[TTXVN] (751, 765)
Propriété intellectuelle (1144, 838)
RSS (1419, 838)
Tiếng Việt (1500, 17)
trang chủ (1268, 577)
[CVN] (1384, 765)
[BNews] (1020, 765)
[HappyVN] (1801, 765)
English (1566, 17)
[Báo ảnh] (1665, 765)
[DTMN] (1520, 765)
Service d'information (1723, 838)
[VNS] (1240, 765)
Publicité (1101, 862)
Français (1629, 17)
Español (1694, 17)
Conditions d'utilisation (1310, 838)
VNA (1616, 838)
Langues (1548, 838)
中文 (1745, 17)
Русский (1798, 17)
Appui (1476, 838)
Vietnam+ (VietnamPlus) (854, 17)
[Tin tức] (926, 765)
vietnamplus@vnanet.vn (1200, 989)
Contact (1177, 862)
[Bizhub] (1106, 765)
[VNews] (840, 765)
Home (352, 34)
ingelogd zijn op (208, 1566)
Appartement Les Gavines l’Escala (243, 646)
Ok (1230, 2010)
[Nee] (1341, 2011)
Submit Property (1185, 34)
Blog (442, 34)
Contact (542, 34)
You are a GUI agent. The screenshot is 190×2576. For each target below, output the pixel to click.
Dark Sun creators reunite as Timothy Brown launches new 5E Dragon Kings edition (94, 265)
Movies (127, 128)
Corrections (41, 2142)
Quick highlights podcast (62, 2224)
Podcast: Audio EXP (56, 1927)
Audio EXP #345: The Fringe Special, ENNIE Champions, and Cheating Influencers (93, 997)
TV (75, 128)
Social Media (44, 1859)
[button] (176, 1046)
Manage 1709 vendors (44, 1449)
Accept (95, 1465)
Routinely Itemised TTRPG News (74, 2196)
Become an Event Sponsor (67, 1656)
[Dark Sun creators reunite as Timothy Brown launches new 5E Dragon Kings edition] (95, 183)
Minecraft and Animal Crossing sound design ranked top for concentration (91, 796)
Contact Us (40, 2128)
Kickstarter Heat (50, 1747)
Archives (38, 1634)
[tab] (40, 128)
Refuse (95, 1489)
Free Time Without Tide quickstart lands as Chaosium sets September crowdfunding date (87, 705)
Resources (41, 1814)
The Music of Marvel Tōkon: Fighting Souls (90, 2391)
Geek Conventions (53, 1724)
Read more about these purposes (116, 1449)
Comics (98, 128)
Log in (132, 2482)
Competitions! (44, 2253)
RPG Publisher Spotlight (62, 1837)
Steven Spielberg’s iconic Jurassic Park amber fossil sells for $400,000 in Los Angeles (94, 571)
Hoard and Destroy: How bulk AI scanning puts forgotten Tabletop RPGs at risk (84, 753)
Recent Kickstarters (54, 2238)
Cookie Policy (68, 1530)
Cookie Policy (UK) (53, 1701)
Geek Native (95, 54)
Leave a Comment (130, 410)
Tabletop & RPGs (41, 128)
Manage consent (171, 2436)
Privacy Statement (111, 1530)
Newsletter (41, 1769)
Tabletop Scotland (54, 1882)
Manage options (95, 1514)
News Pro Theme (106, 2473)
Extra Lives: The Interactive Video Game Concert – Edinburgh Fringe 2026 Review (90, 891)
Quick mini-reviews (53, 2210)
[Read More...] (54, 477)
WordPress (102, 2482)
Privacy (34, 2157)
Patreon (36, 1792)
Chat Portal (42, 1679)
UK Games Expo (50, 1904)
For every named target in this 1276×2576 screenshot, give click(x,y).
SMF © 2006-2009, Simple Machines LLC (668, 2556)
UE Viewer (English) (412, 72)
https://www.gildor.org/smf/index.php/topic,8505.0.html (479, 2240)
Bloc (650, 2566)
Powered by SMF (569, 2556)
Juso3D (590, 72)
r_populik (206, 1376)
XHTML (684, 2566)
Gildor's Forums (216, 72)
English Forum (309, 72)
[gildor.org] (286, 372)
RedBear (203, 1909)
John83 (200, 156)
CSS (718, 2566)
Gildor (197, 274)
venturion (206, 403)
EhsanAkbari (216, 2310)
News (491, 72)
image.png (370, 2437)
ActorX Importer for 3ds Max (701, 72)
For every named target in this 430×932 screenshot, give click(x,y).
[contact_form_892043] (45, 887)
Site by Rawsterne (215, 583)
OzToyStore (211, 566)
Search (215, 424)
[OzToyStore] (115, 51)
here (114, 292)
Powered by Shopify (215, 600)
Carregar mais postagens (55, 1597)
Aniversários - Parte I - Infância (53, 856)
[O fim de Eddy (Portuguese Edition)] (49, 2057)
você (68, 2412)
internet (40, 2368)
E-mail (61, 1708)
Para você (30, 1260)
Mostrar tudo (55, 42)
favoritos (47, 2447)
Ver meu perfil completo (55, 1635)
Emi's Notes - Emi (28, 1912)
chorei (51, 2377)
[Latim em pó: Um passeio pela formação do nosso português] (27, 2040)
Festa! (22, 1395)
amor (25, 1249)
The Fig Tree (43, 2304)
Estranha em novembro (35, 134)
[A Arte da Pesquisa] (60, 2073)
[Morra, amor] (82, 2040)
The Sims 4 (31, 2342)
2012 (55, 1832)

────────

Exercise brief — Reply with only the number of lines in the material above where the string "RPGs" appears.

Exercise result — 2